[start Data supplied]
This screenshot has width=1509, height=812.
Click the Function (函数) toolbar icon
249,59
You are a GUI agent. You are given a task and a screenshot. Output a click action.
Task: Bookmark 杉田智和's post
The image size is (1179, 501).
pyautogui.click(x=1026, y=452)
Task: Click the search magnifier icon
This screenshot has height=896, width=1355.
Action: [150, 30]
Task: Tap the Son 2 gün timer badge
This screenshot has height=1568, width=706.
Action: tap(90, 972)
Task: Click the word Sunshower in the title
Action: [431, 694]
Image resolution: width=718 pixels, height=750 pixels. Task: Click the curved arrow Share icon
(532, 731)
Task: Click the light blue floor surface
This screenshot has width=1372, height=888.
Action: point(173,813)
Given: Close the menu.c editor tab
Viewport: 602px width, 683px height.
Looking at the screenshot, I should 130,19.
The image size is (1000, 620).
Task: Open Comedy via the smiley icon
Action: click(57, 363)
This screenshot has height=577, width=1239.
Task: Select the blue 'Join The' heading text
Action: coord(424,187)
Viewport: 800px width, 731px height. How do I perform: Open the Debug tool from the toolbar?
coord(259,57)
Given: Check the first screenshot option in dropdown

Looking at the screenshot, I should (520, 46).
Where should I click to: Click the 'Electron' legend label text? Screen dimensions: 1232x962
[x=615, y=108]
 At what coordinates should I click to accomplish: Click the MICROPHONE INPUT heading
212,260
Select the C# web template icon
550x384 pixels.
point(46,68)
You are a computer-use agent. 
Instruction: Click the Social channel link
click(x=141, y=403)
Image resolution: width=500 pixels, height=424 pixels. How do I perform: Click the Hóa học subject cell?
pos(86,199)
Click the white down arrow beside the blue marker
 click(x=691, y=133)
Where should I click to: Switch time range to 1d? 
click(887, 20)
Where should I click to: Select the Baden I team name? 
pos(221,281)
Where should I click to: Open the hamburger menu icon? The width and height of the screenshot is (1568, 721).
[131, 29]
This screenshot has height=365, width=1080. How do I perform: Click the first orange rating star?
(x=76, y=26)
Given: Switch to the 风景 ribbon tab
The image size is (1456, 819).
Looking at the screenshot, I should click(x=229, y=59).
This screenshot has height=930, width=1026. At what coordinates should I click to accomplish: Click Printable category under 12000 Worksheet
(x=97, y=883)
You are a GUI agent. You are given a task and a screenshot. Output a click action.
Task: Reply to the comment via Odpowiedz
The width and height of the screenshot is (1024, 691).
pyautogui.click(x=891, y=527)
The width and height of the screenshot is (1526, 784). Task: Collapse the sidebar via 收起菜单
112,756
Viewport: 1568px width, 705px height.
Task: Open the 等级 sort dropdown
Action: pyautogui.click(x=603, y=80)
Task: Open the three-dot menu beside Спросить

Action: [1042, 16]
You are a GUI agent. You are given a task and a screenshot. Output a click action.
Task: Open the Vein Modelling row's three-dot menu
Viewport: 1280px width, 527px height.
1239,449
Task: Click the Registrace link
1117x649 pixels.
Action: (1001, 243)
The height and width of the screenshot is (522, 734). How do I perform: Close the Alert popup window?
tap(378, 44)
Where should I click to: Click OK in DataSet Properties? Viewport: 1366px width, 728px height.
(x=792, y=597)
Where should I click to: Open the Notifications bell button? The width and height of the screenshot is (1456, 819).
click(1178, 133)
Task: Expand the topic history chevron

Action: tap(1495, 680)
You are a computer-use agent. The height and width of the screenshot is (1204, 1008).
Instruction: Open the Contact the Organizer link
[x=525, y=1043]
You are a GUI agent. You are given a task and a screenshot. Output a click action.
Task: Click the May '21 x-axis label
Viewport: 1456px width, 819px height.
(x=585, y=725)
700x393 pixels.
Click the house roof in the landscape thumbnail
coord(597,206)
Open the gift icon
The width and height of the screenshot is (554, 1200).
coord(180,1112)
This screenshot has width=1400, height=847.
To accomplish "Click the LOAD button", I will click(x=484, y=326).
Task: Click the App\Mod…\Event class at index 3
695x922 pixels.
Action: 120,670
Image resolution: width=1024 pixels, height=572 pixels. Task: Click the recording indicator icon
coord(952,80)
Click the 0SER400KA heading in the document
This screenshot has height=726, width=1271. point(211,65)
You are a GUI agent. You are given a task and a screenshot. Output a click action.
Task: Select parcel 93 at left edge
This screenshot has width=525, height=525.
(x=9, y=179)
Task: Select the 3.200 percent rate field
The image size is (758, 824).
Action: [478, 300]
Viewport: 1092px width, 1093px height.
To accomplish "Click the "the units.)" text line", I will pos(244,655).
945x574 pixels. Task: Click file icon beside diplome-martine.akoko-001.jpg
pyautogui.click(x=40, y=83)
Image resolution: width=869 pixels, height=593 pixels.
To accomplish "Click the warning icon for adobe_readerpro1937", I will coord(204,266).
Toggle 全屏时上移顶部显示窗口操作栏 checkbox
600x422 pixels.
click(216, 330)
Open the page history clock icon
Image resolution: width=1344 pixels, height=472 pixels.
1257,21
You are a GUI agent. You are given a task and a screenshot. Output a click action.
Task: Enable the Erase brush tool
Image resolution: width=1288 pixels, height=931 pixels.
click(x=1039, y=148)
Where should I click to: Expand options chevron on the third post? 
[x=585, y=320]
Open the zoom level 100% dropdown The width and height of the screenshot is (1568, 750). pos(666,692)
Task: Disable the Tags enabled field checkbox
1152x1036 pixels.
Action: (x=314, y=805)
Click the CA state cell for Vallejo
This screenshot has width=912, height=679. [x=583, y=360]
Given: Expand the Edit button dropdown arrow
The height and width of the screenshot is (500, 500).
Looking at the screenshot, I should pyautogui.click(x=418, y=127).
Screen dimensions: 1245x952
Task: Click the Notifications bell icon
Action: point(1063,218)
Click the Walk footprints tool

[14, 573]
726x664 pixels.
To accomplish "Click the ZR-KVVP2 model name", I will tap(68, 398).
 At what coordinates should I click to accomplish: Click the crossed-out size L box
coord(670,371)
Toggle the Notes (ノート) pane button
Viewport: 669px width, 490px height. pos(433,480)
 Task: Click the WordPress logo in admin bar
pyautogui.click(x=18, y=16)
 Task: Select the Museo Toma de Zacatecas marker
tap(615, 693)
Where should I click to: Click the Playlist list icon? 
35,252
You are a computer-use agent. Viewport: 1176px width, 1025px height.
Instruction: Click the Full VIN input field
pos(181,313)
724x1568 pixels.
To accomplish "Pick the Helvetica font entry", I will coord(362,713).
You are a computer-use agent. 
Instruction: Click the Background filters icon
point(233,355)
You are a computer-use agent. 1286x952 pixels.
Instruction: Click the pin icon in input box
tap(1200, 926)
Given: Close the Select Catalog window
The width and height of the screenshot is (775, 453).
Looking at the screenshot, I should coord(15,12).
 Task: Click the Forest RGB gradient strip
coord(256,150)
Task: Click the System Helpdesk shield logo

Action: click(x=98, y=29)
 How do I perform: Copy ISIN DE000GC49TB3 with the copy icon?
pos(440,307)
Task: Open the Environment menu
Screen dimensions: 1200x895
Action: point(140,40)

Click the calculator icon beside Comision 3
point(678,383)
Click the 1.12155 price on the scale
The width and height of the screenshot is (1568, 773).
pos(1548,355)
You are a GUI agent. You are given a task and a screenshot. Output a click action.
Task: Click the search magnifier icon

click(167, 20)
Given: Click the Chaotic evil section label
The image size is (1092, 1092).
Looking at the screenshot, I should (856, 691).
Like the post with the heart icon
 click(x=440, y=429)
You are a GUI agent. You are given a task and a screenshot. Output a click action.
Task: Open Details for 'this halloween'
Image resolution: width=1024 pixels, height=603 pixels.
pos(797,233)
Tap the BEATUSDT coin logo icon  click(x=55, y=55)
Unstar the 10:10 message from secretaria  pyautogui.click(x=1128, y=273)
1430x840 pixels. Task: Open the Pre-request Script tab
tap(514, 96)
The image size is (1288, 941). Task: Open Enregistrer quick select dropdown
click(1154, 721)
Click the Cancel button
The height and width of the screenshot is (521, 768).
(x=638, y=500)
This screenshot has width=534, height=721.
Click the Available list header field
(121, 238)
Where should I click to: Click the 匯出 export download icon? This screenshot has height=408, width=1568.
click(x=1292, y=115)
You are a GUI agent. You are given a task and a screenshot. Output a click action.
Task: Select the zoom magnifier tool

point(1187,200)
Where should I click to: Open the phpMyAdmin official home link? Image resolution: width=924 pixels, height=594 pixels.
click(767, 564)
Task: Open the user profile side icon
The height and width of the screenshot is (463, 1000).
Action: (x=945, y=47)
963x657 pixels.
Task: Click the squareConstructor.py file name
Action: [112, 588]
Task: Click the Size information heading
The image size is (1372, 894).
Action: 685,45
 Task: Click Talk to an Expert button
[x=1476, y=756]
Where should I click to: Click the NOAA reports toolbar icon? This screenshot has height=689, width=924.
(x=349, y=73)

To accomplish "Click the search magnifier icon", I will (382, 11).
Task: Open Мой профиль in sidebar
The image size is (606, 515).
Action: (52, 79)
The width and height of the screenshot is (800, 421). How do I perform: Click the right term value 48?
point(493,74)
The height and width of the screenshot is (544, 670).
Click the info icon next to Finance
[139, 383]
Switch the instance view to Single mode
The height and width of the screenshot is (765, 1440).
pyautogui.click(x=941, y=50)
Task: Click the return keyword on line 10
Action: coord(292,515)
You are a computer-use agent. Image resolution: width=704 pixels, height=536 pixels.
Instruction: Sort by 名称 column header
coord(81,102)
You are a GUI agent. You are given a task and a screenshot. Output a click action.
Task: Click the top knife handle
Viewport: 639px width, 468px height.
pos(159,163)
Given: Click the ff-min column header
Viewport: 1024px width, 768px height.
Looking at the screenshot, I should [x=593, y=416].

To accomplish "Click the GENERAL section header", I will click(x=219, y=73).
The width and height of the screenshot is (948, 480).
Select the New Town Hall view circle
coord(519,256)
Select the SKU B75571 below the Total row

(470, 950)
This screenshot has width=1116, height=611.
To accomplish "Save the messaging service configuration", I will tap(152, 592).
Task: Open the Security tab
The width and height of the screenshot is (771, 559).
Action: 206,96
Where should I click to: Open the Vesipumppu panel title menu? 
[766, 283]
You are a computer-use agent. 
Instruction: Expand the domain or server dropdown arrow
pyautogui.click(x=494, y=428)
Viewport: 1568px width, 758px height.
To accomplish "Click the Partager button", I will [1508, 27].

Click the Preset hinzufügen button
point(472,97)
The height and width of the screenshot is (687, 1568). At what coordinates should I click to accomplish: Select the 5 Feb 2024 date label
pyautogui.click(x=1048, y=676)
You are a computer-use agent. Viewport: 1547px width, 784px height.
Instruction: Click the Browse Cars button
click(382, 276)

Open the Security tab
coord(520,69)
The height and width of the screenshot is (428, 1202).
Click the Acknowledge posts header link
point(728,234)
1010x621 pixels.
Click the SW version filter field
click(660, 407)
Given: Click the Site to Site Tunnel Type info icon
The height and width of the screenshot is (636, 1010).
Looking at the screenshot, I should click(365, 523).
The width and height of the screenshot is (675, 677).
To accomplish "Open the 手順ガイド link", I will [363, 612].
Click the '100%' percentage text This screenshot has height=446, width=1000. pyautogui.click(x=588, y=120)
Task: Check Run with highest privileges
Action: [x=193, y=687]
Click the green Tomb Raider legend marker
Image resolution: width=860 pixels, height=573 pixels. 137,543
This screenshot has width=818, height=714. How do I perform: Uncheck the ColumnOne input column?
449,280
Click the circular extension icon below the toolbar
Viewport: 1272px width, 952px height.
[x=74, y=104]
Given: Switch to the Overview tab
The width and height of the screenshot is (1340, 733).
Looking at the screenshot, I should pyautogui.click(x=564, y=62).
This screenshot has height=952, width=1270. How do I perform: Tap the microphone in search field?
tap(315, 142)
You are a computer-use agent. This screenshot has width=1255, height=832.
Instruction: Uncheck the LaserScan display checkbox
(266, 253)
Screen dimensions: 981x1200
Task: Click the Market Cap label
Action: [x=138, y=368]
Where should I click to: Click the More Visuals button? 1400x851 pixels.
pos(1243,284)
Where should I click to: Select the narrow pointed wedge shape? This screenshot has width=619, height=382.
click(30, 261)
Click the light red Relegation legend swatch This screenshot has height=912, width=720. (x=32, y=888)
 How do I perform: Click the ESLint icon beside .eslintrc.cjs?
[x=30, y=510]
[end Data supplied]
> _Objective_: Arrange the lines from the one containing "Click the light red" through the last line of the items as a numbered list, leaving out any blank lines.

> _Expected answer_:
1. Click the light red Relegation legend swatch This screenshot has height=912, width=720. (x=32, y=888)
2.  How do I perform: Click the ESLint icon beside .eslintrc.cjs?
3. [x=30, y=510]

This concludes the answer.